TASK INSTRUCTIONS :: Reproduce the part of the data that opens with the line containing "At what coordinates" and runs through the end of the data, with its requests, adding 81 to every coordinate in the answers. Omit the pictures.

[Records]
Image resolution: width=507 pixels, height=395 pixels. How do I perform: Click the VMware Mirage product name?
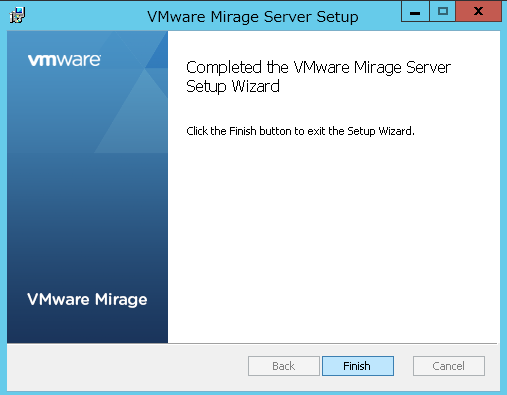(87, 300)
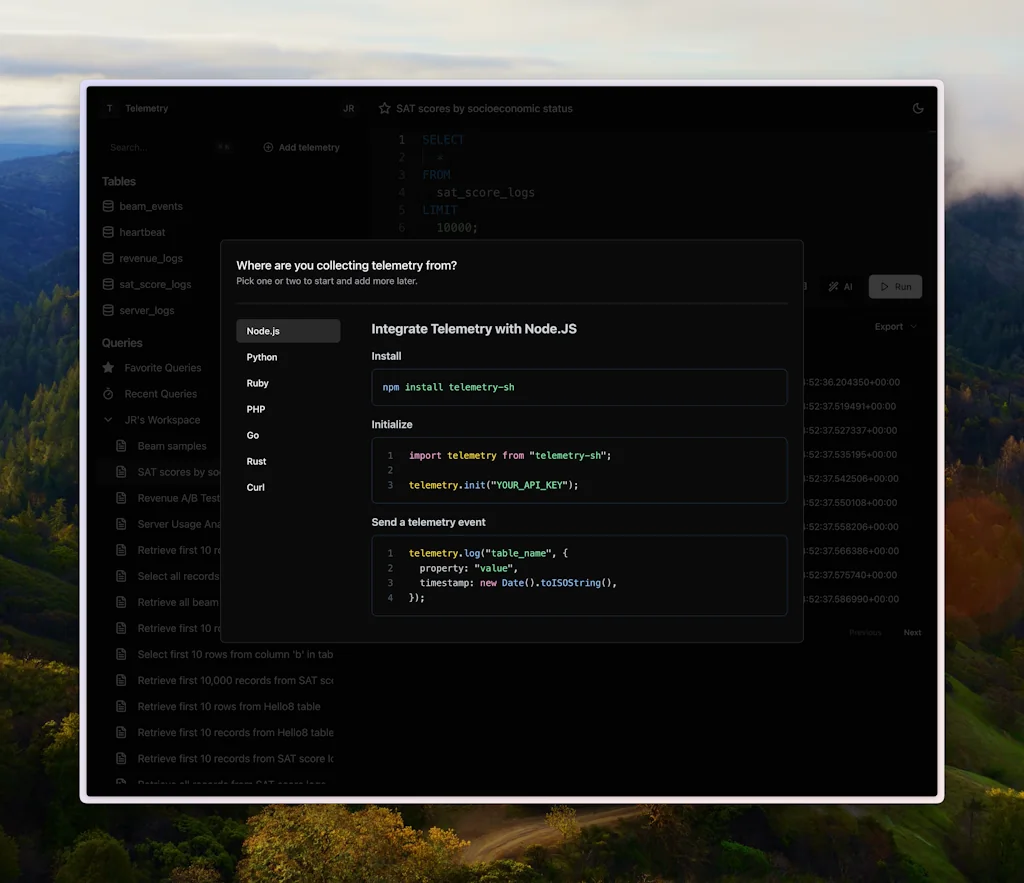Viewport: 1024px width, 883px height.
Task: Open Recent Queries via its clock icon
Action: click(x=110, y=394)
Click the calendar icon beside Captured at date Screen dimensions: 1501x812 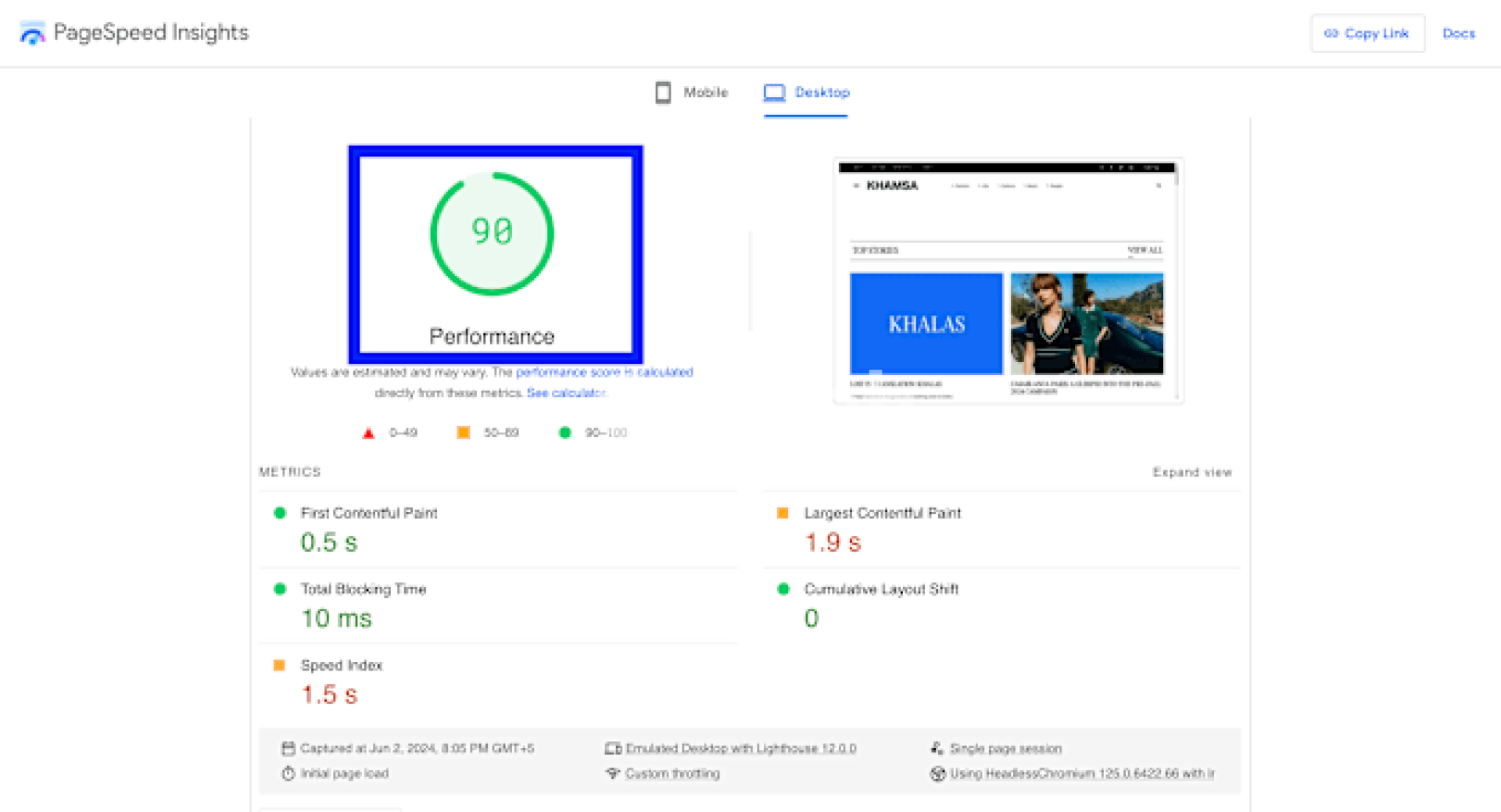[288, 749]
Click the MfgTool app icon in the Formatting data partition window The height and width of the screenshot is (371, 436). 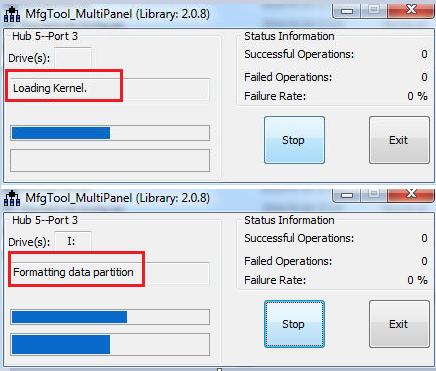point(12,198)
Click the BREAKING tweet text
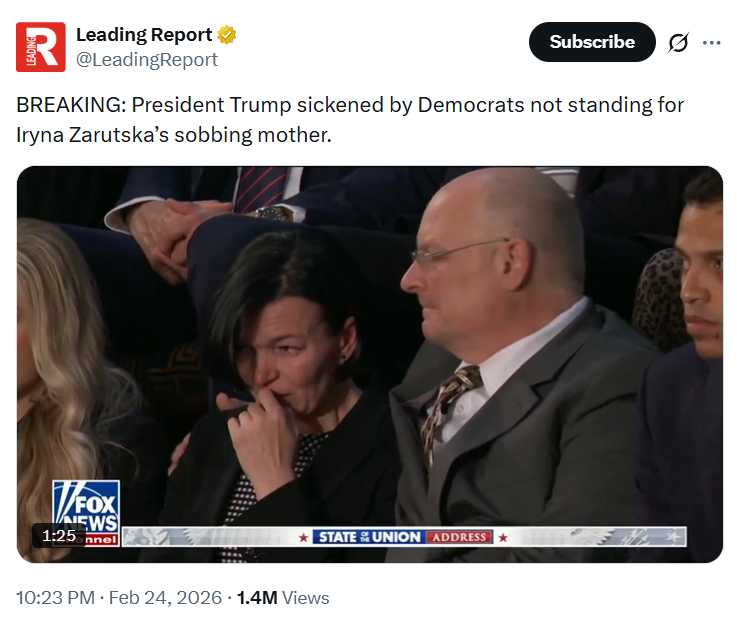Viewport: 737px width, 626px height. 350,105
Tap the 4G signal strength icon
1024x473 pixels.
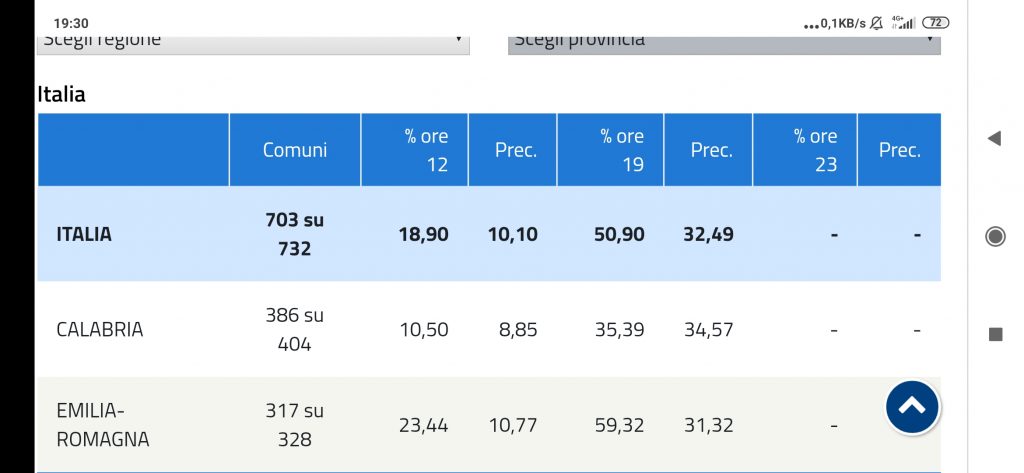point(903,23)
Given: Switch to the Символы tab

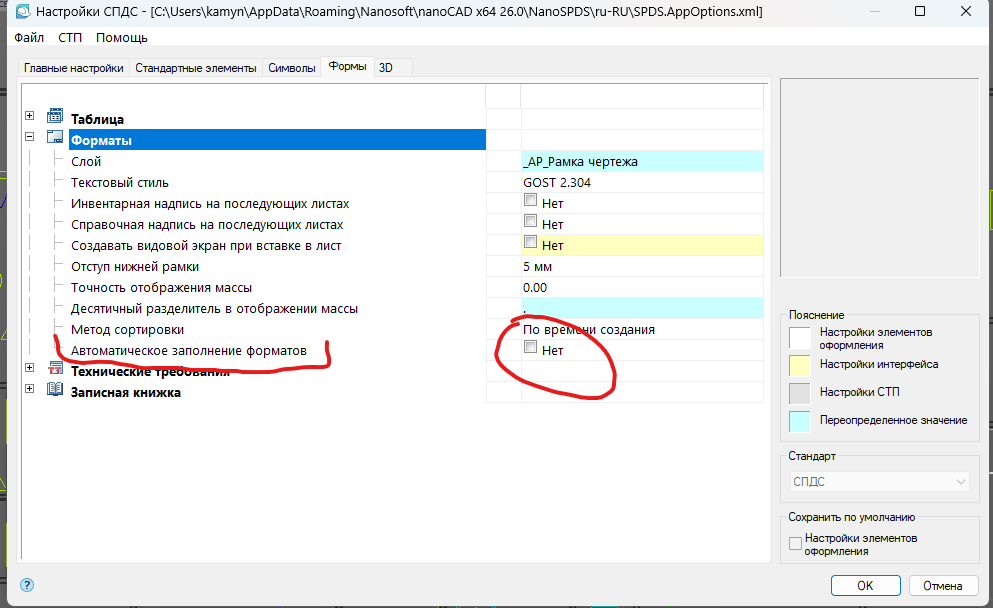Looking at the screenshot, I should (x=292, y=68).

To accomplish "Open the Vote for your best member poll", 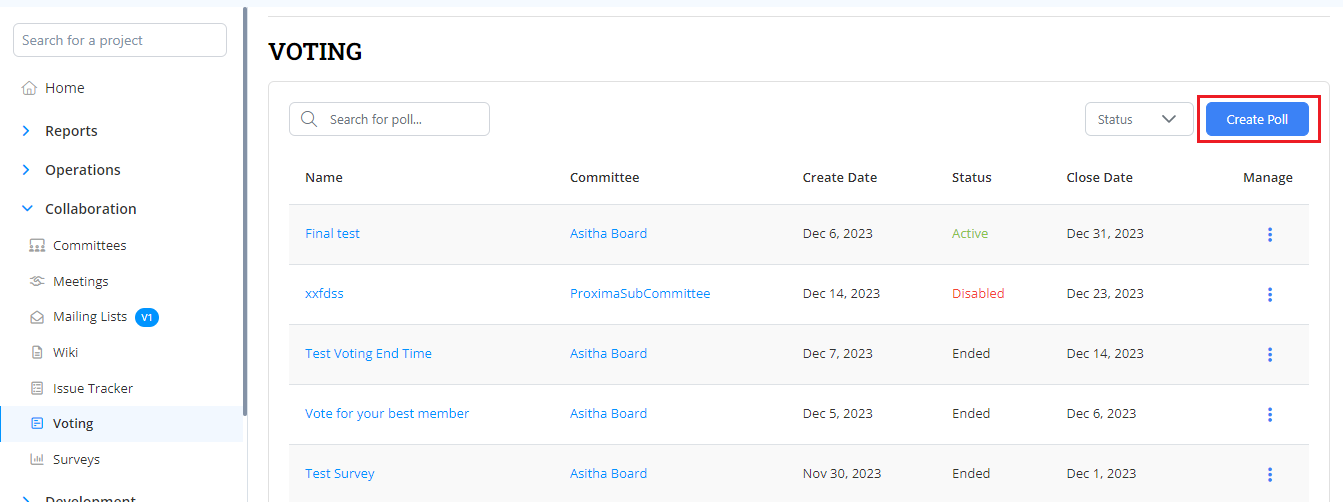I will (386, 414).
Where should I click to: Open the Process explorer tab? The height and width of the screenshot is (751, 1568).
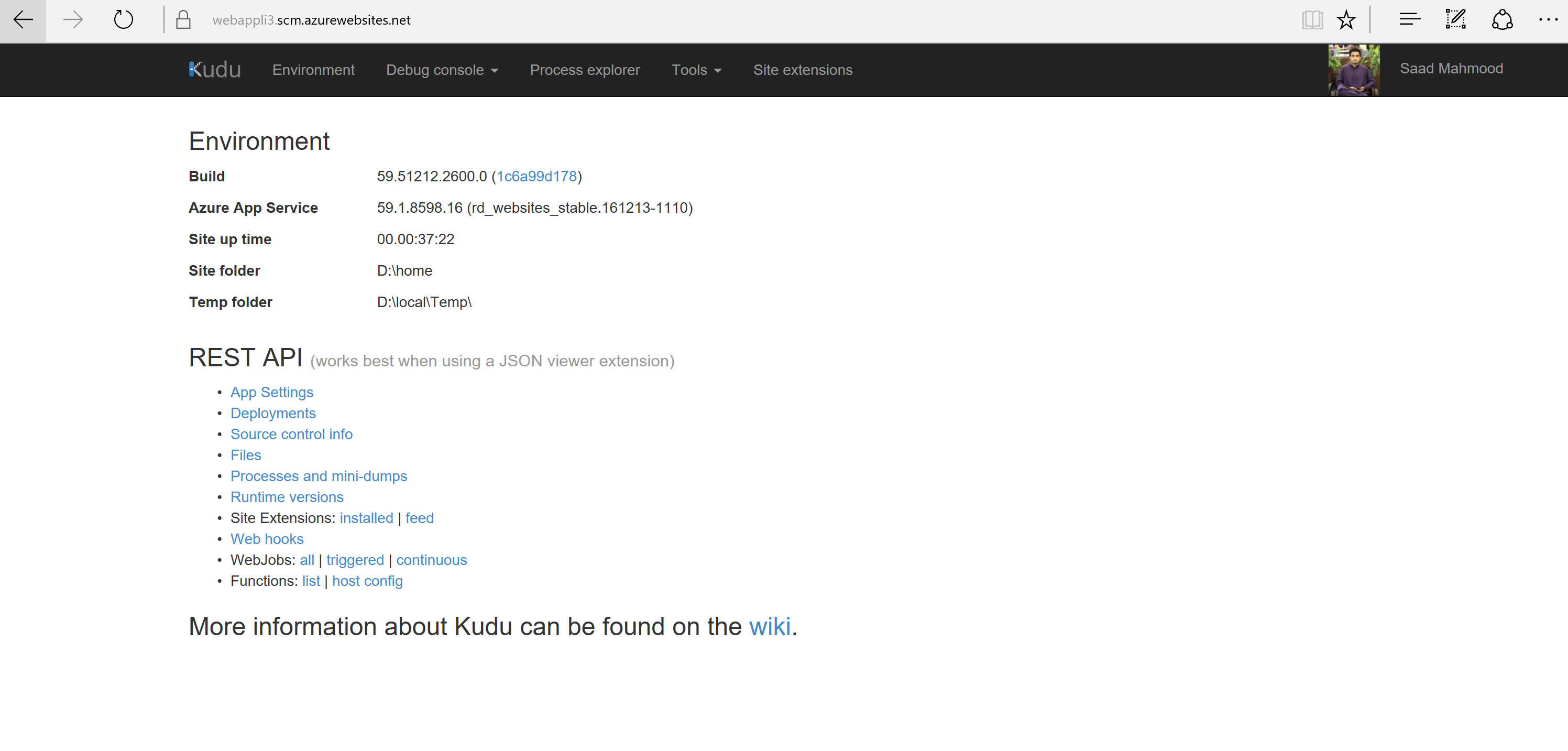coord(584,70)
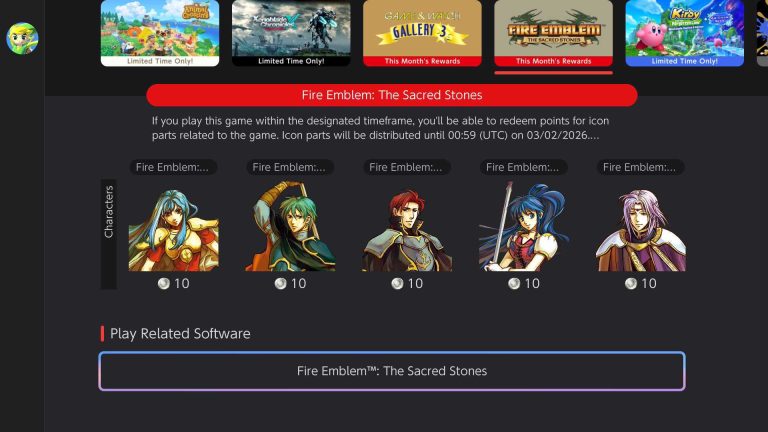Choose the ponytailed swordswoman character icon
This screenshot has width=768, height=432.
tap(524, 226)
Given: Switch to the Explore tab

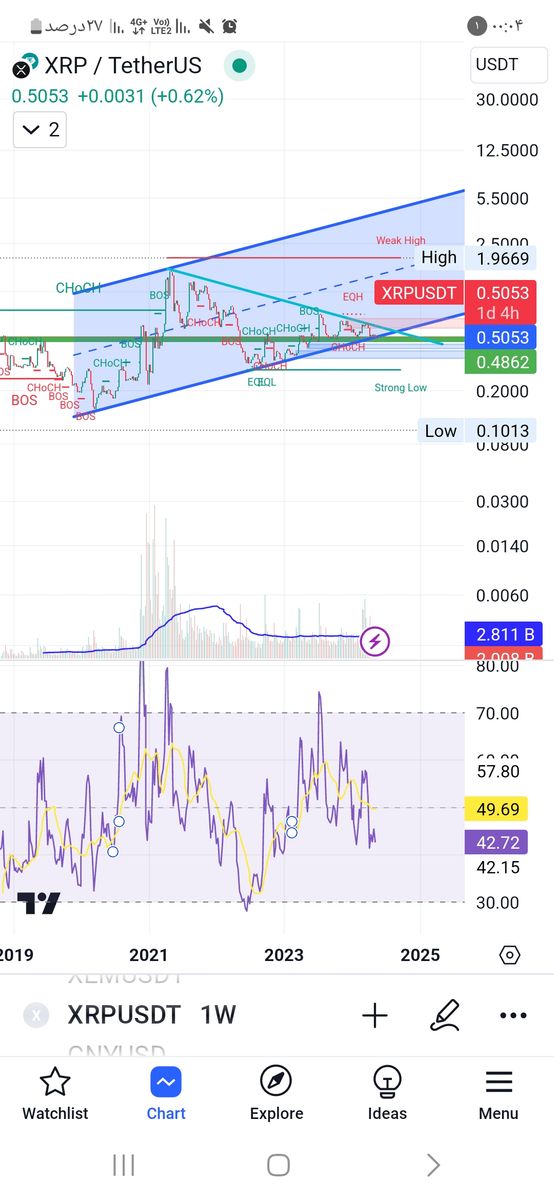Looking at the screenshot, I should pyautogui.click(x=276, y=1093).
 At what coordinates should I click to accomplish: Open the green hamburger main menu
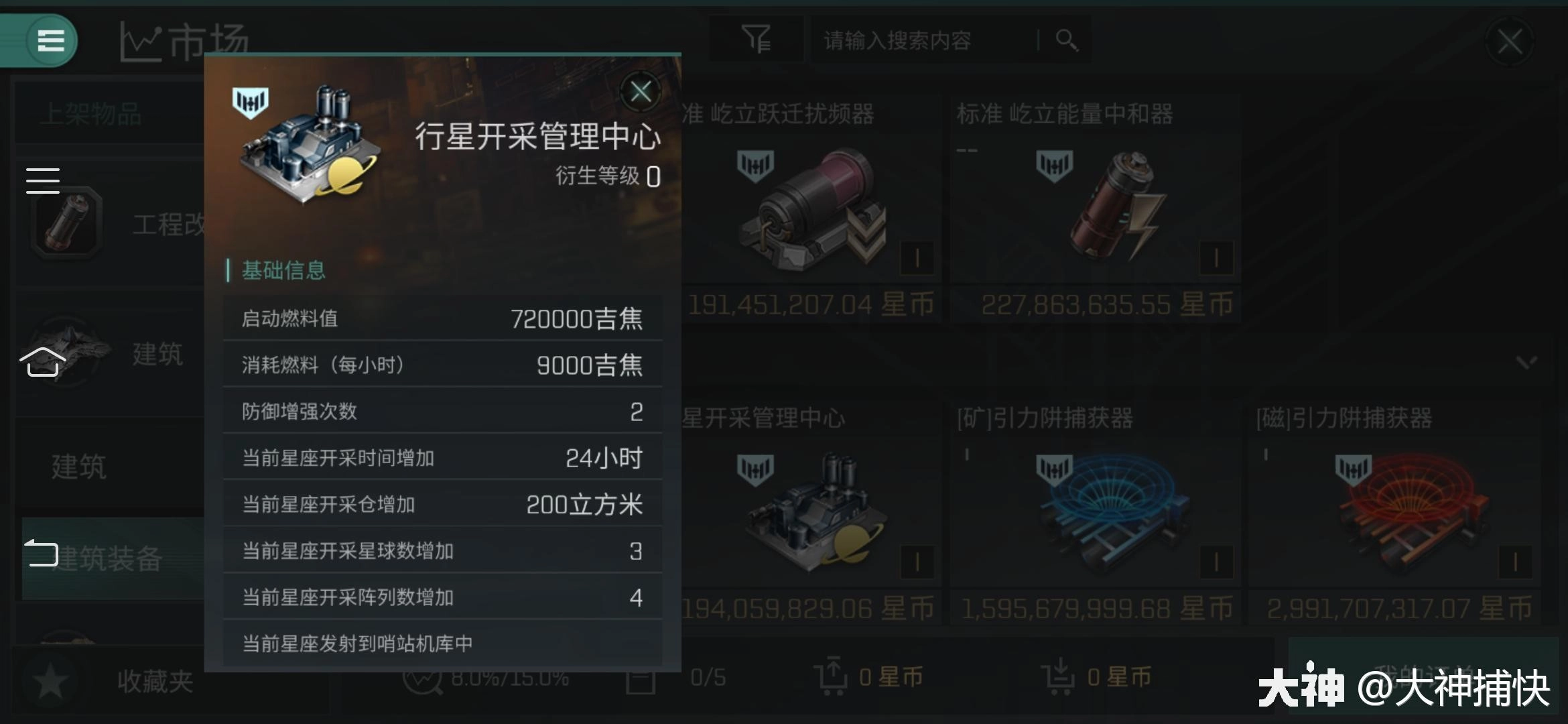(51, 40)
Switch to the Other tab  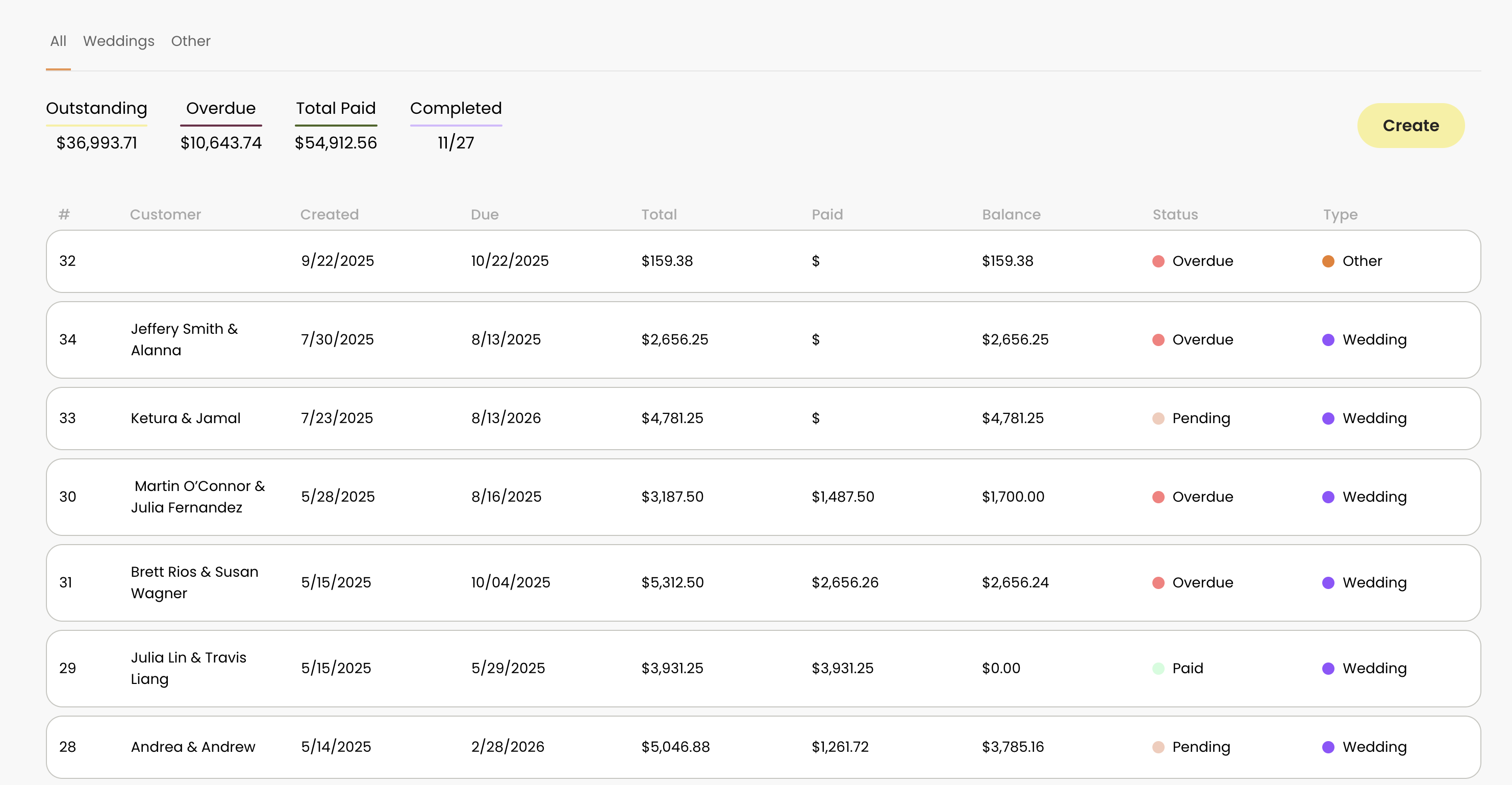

ANSWER FOR THIS EXERCISE ::
 At what coordinates should I click to accomplish: Open the green hamburger main menu
(132, 121)
Switch to the Other tab  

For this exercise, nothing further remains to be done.